Cry because I've been through so much and my mom (dad too) have always been there for me. And cry because I'm so happy to be so healthy and doing so well.
I have a lot to be thankful for, and I know it. Some days I know it more than other days.
I always send a 'thank-you' email to Dr Remzi, you know, thanks for taking a chance on me, thanks for caring about me... I vaguely wonder if it annoys him, but its only once a year ;)
I realized a few days ago that sometime in the last year I became really comfortable with my k-pouch. I mean, it probably took me a good year to just get used to it but now... now its like not really a big deal to me any more. And I think I figured it all out over a combination of things. In school we were learning about and watched a short video clip (Patient perspective) on Continuous Ambulatory Peritoneal Dialysis.
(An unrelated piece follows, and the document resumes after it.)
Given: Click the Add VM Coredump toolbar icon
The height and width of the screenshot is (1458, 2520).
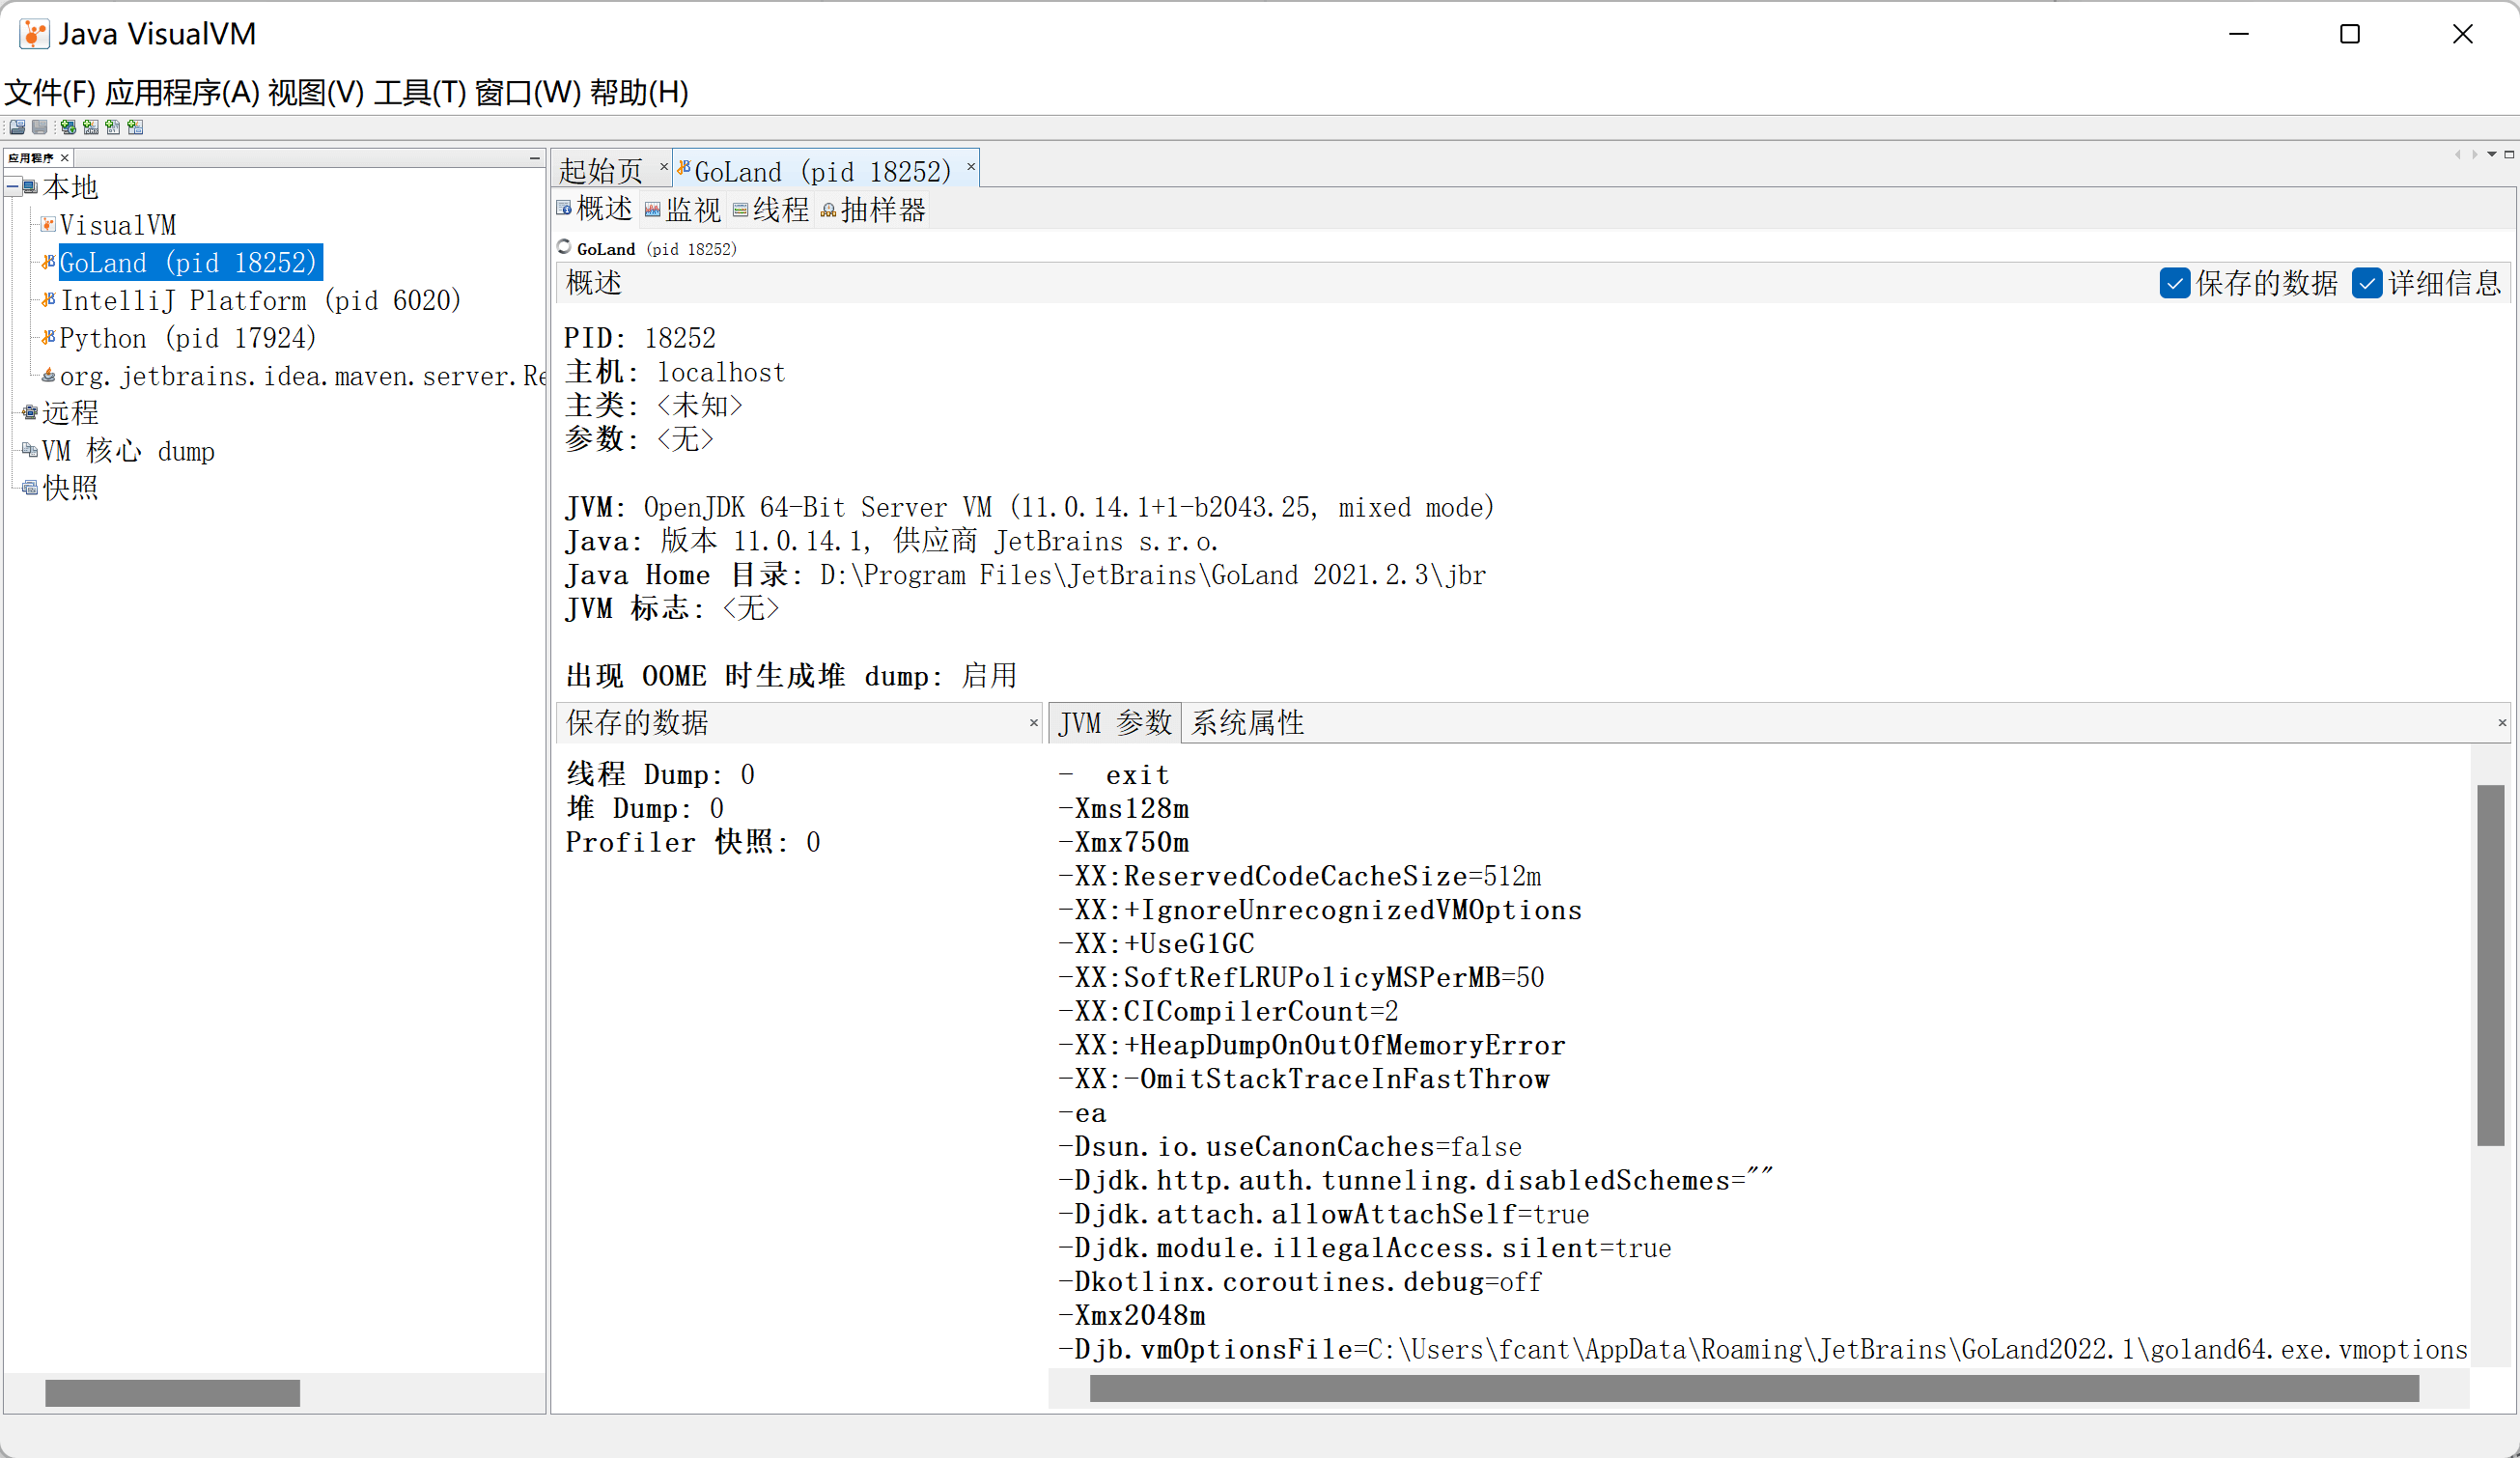Looking at the screenshot, I should (x=113, y=127).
And I was sitting there thinking 'wow, its amazing what people can get used to, how you can have your life turned upside down and just make a new normal for yourself and be OK'. Hello..... you stick a catheter in your belly several times a day to go to the bathroom. Oh yeah....that was definitely life changing
And I don't dream about going to the bathroom normally anymore. I should probably preface that by saying that when I had my j-pouch I had toilet dreams all the time. All the time all the time. Now I rarely dream about it, maybe a once or twice a year, and mostly I have my k-pouch. Of course, in my dreams I'm always terrified that someone catches me emptying and thinks I'm a freak,but C'est la vie.
I don't think of myself as a patient anymore. I'm not on any meds and I'm on only yearly pouch scopes now. I don't see the GI or the surgeon every other month and I haven't had blood drawn in over a year (AMAZING). Now I'm a nursing student and I help other patients get well, I help them get out of bed after surgery and I can say with true compassion "I know its hard."
And its really awesome not to be the one lying in the hospital bed.